Major adverse cardiovascular events (MACE), a composite of CV death, non-fatal MI, percutaneous coronary intervention (PCI) and coronary artery bypass grafting (CABG).
- Median age of diagnosis was 12.0 years (IQR 5.5-27.0); 16.0 years (IQR 6.0-33.0) in high-income countries vs. 10.0 years (5.0-20.0) in non-high-income countries.
- Untreated LDL-c levels were 14.7 mmol/L (IQR 11.6-18.4) and lower in patients from high-income countries than those from non-high-income countries.
- 150 Patients (30%) had a first-degree family member with HoFH who was also in the registry.
- Majority of those with available genetic information were homozygous or compound heterozygous carriers of LDLR variants (83%). These patients had higher untreated LDL-c levels than patients with other genetic variants.
- Nearly all patients (92%) were on statin therapy, usually high intensity (83%).
- Ezetimibe was used by 72% of patients from high-income countries and 54% of patients from non-high-income countries.
- LLTs as PCSK9 inhibitors, lomitapide and evinacumab were used infrequently, and predominantly in patients from high-income countries.
- 78% were on combination therapy with 2 of more therapies and 42% used 3 or more LLT types.
- Percentages of patients taking LLT combinations were higher in high-income countries.
- Lipoprotein apheresis was performed in 39% of patients, at a median age of 15.0 years (IQR 10.0-28.0), once per week (25%) or every other week (54%).
- Attainment of guideline-recommended LDL-c levels was low; 12% of patients reached an LDL-c level <2.6 mmol/L (primary prevention) or <1.8 mmol/L (secondary prevention).
- LDL-c reduction was 30% in patients on monotherapy, 45% with 2 classes of LLT, and >65% in patients using 3 or more LLT.
- LDL-c goals were more frequently attained in patients from high-income countries (21%) compared with non-high-income countries (3%).
- 5% of the overall population achieved the LDL-c goal of <1.8 mmol/L (primary prevention) and <1.4 mmol/L (secondary prevention).
- Median age at which MACE occurred was 31.0 years (IQR: 22.0-42.0)
- At diagnosis of HoFH, 9% of patients had already suffered a non-fatal MI, had undergone PCI or CABG or with aortic valve stenosis.
- There were 37 deaths of which 28 from CV causes (median 28.0 years, IQR 17.0-45.5).
- In those with a recorded non-fatal coronary events, a recurrent event occurred in 28% of patients.
- Peripheral arterial disease occurred in 6% of patients and cerebrovascular disease in 3%.
- Supravalvular aortic stenosis was reported in 29% of patients and aortic valve replacement had been performed in 7% (median 31.0 years, IQR 24.8-41.0).
- MACE-free survival was shorter in patients in non-high-income countries (24.5 years, IQR 17.0-34.5) compared with high-income countries (35.0 years, IQR 25.0-49.0) (HR 2.10, 95%CI:1.40-2.88), with a stepwise attenuation after adjustment for treatment with 3 or more LLT, age of diagnosis and sex (HR 1.64, 95%CI:1.31-2.38).
- Higher untreated LDL-c was associated with a higher risk of MACE (with lowest tertile of untreated LDL-c as reference) (HR 3.60, 95%CI:2.22-5.84), with a stepwise attenuation of the HR after adjustment for age of diagnosis and income status (HR 1.60, 95%CI: 0.96-2.67).
This study on the largest global cohort of HoFH patients highlights that patients with HoFH require early diagnosis, and early and intensive treatment with lipid lowering drugs to prevent CV outcomes.

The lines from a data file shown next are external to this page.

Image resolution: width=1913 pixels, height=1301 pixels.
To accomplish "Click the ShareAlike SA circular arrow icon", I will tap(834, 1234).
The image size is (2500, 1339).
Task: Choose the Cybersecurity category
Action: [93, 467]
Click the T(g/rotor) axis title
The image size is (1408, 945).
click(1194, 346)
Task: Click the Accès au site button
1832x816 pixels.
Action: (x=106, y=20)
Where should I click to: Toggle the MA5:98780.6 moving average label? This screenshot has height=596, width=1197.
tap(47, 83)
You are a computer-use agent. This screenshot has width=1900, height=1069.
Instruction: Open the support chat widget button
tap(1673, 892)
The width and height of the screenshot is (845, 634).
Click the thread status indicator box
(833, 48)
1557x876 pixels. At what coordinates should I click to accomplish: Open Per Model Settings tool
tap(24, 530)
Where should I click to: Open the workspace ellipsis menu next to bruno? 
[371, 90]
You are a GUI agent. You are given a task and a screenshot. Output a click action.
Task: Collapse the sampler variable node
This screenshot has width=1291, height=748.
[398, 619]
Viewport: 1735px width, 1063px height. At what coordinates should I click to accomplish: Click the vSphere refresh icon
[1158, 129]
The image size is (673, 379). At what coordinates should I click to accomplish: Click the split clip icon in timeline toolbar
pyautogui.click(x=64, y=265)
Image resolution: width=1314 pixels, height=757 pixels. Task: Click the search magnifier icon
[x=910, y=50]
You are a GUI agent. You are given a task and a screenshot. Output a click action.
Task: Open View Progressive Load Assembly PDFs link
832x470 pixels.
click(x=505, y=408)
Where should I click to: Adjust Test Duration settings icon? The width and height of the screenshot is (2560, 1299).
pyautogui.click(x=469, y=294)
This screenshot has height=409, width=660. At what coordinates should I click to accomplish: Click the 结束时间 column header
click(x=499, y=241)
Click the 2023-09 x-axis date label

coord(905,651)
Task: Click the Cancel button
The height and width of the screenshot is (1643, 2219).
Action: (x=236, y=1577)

Global disparities in diagnosis and treatment of HoFH patients result in differences in care and outcomes of these patients.
The authors conclude: “As the greatest global burden resides in non-high income countries, a critical reappraisal of health-care policy and funding is required at a global level to improve health outcomes for all patients with HoFH”.